━━━ ITEMS

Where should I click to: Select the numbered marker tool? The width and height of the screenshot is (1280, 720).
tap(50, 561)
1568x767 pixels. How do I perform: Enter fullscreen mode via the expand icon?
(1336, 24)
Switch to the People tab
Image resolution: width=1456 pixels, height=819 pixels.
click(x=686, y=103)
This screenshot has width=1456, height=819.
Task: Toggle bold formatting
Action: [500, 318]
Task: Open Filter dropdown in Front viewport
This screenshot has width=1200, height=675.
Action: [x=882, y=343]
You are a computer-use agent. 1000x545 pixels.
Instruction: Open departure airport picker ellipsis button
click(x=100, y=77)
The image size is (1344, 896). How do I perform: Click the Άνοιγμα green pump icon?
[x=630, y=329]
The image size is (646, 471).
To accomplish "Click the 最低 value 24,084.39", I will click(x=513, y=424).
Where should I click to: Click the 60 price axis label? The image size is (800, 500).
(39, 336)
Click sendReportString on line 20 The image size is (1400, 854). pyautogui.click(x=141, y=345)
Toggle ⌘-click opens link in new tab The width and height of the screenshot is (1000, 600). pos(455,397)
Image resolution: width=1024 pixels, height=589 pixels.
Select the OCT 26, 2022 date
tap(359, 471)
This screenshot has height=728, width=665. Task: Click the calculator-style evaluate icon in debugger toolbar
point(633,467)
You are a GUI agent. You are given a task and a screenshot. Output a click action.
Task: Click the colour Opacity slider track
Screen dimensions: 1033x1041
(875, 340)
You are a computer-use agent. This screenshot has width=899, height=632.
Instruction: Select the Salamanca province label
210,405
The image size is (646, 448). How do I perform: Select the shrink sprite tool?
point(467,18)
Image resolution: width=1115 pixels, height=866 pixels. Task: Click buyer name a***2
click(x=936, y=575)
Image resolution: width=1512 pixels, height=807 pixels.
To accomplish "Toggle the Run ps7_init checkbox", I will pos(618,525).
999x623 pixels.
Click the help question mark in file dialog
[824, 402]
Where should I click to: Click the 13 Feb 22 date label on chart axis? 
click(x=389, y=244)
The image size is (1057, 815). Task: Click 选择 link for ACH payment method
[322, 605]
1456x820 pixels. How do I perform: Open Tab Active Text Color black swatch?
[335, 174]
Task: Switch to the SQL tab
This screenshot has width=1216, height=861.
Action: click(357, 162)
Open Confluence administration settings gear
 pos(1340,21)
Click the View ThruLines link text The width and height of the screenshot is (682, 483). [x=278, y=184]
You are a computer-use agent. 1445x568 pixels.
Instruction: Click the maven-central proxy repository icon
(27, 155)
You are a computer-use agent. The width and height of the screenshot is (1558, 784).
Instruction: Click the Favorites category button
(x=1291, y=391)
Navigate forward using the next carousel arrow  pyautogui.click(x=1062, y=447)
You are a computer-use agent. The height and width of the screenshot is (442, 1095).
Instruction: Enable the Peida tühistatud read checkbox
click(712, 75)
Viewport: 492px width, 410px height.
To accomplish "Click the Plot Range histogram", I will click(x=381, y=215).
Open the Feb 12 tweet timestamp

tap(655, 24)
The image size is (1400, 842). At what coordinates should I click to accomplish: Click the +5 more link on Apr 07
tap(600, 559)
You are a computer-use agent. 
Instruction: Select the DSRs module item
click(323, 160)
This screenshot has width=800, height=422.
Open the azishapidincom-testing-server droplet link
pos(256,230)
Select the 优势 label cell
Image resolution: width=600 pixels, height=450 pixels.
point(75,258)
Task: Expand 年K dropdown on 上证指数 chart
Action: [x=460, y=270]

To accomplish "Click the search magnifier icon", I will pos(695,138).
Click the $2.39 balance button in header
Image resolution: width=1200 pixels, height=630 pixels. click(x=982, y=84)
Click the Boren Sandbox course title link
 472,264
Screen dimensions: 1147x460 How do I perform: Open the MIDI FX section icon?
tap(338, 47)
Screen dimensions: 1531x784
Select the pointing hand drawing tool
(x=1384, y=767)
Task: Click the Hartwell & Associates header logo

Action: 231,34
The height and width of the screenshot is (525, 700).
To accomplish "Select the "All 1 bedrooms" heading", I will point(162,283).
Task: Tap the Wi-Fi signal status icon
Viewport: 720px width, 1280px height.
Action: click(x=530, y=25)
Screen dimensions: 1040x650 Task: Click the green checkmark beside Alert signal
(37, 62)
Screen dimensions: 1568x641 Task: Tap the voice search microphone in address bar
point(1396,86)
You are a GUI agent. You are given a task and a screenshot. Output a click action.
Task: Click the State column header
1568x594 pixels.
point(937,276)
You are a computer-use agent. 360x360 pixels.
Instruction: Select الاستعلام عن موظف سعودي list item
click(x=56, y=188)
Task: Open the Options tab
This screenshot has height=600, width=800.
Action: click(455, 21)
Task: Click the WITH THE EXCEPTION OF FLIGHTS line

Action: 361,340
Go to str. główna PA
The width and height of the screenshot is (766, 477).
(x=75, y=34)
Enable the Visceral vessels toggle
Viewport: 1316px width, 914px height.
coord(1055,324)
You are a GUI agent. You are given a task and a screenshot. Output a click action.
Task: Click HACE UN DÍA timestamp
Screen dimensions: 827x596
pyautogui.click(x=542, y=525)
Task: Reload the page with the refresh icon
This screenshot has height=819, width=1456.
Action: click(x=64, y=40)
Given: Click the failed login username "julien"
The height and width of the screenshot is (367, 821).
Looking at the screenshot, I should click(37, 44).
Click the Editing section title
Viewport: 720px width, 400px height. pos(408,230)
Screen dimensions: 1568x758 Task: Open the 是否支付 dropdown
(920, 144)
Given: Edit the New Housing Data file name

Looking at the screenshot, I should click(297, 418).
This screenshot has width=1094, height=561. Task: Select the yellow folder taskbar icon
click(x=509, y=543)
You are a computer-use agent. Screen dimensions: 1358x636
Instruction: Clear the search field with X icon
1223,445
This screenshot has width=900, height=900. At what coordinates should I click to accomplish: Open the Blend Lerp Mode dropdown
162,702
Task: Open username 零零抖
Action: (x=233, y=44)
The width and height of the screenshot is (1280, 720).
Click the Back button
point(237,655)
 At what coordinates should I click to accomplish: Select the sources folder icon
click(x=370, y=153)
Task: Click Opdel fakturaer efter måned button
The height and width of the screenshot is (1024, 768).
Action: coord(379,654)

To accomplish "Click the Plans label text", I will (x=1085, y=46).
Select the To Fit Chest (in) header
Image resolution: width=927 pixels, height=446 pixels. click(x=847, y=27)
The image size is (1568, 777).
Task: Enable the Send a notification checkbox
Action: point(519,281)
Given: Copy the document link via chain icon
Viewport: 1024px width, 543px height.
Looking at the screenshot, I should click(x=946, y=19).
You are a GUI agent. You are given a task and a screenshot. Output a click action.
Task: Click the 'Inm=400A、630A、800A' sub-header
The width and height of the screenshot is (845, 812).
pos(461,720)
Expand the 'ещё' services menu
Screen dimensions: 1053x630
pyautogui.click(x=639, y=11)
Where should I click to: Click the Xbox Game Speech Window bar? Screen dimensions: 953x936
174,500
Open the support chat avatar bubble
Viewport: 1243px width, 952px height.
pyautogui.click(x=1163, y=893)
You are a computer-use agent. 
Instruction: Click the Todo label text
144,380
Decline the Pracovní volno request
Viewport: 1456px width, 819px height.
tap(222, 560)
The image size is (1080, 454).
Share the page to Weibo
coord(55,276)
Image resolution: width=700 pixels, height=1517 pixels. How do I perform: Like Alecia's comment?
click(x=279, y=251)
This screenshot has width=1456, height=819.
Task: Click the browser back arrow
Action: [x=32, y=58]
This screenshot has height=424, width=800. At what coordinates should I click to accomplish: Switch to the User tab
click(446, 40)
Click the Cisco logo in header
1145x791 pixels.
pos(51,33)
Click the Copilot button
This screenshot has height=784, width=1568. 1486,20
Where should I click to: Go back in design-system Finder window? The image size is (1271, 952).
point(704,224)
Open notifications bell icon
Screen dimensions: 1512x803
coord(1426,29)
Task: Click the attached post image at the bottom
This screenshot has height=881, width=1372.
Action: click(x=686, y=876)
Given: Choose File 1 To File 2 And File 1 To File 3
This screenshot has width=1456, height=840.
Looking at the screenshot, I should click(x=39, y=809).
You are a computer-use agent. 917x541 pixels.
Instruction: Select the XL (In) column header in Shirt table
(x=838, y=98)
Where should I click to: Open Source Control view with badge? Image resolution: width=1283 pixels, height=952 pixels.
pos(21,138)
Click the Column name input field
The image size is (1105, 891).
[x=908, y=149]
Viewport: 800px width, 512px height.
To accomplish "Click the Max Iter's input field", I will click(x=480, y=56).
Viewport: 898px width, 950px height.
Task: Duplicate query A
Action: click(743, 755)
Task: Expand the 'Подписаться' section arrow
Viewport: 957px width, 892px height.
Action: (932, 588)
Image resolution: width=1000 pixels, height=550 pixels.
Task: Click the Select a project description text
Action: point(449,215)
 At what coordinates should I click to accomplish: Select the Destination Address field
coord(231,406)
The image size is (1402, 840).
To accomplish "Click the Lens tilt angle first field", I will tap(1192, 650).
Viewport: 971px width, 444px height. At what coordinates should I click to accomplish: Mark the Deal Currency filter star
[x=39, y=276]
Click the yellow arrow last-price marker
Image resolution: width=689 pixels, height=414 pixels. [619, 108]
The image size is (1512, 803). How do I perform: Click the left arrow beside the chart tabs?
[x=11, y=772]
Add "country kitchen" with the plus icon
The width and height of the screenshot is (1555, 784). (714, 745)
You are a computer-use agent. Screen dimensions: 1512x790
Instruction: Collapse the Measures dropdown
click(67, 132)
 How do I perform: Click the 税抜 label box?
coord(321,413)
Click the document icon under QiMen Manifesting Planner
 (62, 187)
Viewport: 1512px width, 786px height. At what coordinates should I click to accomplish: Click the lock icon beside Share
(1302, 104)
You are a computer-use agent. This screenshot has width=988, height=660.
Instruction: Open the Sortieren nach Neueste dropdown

━━━━━━

THE TASK: Give back the rows word for word, starting at the very first one and stopping after the line that contains "will click(x=513, y=424).". Include both of those lines.

RESULT FOR THIS TASK:
Where should I click to: Select the numbered marker tool? The width and height of the screenshot is (1280, 720).
tap(50, 561)
1568x767 pixels. How do I perform: Enter fullscreen mode via the expand icon?
(1336, 24)
Switch to the People tab
Image resolution: width=1456 pixels, height=819 pixels.
click(x=686, y=103)
This screenshot has width=1456, height=819.
Task: Toggle bold formatting
Action: [500, 318]
Task: Open Filter dropdown in Front viewport
This screenshot has width=1200, height=675.
Action: [x=882, y=343]
You are a computer-use agent. 1000x545 pixels.
Instruction: Open departure airport picker ellipsis button
click(x=100, y=77)
The image size is (1344, 896). How do I perform: Click the Άνοιγμα green pump icon?
[x=630, y=329]
The image size is (646, 471).
To accomplish "Click the 最低 value 24,084.39", I will click(x=513, y=424).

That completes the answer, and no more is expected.